Jakarta (ANTARA) - Kementerian Agraria dan Tata Ruang/Badan Pertanahan Nasional (ATR/BPN) menyatakan pengendalian pemanfaatan ruang diperlukan agar tercipta ketertiban dengan memastikan bahwa pemanfaatan ruang sejauh mungkin sesuai dengan rencana tata ruang.

Direktur Pengendalian Pemanfaatan Ruang, Direktorat Jenderal Pengendalian dan Penertiban Tanah dan Ruang, Kementerian ATR/BPN Wisnubroto Sarosa di Jakarta, Senin mengungkapkan permasalahan tata ruang muncul karena ketersediaan lahan relatif tetap, sedangkan jumlah penduduk dan aktivitasnya terus bertambah.

"Dalam situasi mekanisme pasar yang sangat dominan sehingga pemilik kapital dapat sangat menentukan pembentukan pemanfaatan ruang, pengendalian pemanfaatan ruang berfungsi sebagai garda pengawal kepentingan publik dan penjaga terciptanya keadilan sosial," ujarnya melalui keterangan tertulis.

Dikatakannya, ketidaksesuaian antara kondisi tata ruang saat ini dengan rencana tata ruangnya tidak selalu merupakan sebuah pelanggaran. Kemungkinan sebuah pola peruntukan ruang tidak sama dengan rencana tata ruangnya karena memang pola ruang tersebut belum terwujud sebagaimana yang direncanakan.

Wisnu mencontohkan bentuk pelanggaran dapat juga berupa pembangunan yang berada pada kawasan-kawasan yang dinyatakan mempunyai fungsi lindung atau secara ekologis dapat mengganggu keseimbangan lingkungan seperti vila-vila atau perumahan yang dibangun di kawasan hutan lindung, hutan konservasi atau kelerengan terjal.

## INSTRUKSI TUGAS A
Tuliskan persis bagian teks sumber yang dimulai dari "Dikatakannya, ketidaksesuaian antara" dan berakhir pada "atau kelerengan terjal.".
## INSTRUKSI TUGAS B
Menurut teks sumber, apa penyebab munculnya permasalahan tata ruang?
## INSTRUKSI TUGAS C
Lanjutkan teks sumber tentang pengendalian pemanfaatan ruang, mulai setelah kalimat terakhirnya.
Daftar berikut sama sekali tidak berkaitan dengan teks sumber.

## DAFTAR TERSIMPAN
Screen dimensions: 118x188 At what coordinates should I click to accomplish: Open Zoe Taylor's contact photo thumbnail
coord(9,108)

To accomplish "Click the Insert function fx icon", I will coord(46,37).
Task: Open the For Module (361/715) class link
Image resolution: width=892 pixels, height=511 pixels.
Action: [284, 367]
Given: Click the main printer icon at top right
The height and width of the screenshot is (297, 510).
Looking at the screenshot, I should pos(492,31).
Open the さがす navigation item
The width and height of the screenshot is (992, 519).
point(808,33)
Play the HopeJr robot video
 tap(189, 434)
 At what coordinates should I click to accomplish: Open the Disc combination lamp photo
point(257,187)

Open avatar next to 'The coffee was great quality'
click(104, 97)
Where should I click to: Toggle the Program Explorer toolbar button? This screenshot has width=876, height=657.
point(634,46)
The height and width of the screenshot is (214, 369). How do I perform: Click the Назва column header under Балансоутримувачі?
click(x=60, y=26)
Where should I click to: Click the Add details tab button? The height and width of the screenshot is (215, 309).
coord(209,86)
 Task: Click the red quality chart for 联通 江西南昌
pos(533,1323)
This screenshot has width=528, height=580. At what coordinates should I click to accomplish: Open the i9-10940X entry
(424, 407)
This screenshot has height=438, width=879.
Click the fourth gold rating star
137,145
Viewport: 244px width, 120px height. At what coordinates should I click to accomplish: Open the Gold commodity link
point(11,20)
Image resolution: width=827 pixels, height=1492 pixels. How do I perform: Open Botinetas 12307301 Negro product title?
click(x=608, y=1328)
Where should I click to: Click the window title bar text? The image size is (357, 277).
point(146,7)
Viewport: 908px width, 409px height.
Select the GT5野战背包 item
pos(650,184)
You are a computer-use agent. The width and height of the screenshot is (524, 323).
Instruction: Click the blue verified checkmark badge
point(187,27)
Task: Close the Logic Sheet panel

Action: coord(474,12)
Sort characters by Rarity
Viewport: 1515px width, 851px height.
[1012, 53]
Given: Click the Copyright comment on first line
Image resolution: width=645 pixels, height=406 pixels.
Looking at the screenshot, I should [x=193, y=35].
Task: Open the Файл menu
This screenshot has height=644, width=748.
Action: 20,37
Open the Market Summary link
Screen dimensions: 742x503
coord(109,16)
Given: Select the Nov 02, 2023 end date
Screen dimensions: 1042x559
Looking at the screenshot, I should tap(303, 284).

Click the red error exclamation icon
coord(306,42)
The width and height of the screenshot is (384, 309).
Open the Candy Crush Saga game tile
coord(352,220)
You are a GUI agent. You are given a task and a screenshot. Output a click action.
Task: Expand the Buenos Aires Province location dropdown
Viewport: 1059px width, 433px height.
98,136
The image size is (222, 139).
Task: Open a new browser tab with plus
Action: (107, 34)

## JAWABAN AKHIR A
Dikatakannya, ketidaksesuaian antara kondisi tata ruang saat ini dengan rencana tata ruangnya tidak selalu merupakan sebuah pelanggaran. Kemungkinan sebuah pola peruntukan ruang tidak sama dengan rencana tata ruangnya karena memang pola ruang tersebut belum terwujud sebagaimana yang direncanakan.

Wisnu mencontohkan bentuk pelanggaran dapat juga berupa pembangunan yang berada pada kawasan-kawasan yang dinyatakan mempunyai fungsi lindung atau secara ekologis dapat mengganggu keseimbangan lingkungan seperti vila-vila atau perumahan yang dibangun di kawasan hutan lindung, hutan konservasi atau kelerengan terjal.

## JAWABAN AKHIR B
Ketersediaan lahan relatif tetap, sedangkan jumlah penduduk dan aktivitasnya terus bertambah.

## JAWABAN AKHIR C
"Pelanggaran semacam ini akan ditindaklanjuti oleh Direktorat Penertiban Pemanfaatan Ruang dengan melakukan audit tata ruang dan meneliti mengapa pelanggaran tersebut terjadi, apakah bangunan tersebut memiliki izin atau tidak, dan kalau ada izin pejabat siapa yang mengeluarkan izin, dan seterusnya," katanya.

Terkait pengendalian pemanfaatan ruang di kawasan-kawasan proyek strategis, Wisnu menyatakan pihaknya siap memberikan bantuan teknis kepada pemerintah daerah dalam penyusunan Instrumen Lengkap Pengendalian Pemanfaatan Ruang (Insdal).

Instrumen tersebut, lanjutnya, disusun untuk kawasan-kawasan strategis yang diperkirakan akan cepat berkembang atau yang dikategorikan sebagai Proyek Strategis Nasional (PSN), seperti kawasan di sekitar Pelabuhan Patimban di Subang, sekitar bandara (YIA di Kulon Progo, SHIA di Tangerang).

Kemudian Kawasan Ekonomi Khusus (KEK Bitung, Sei Mangke, Mandalika), gerbang-gerbang tol di pulau Jawa, serta sepanjang kabel transmisi saluran udara tegangan ekstra tinggi (SUTET CWT di Jawa Tengah).

"Insdal juga disusun karena pertimbangan keseimbangan ekologis pada kawasan sekitar situ, danau, embung dan waduk (SDEW) yang ada di berbagai wilayah di Indonesia," katanya.

Selain itu, ujar Wisnu, pihaknya juga mengembangkan sebuah sistem informasi tentang peruntukan lahan atau zona-zona yang tertuang dalam rencana detail tata ruang yang sekaligus menyediakan saluran pengaduan bila terdapat ketidaksesuaian pemanfaatan ruang yang disebut Sistem Pantau dan Kontrol Penataan Ruang (Patrol Taru) yang dapat diunduh ke dalam smartphone.

"Melalui Patrol Taru ini diharapkan banyak masyarakat yang akan melihat rencana detail tata ruang terlebih dahulu sebelum melakukan pembangunan pada zona tertentu dengan cara yang mudah dan disesuaikan dengan yang diperuntukannya," katanya.

Sebaliknya, tambahnya, Patrol Taru dibuat agar masyarakat turut membantu melaporkan kepada pemerintah daerah setempat apabila pembangunan yang tidak sesuai dengan peruntukan atau persyaratan teknis di suatu zona tertentu.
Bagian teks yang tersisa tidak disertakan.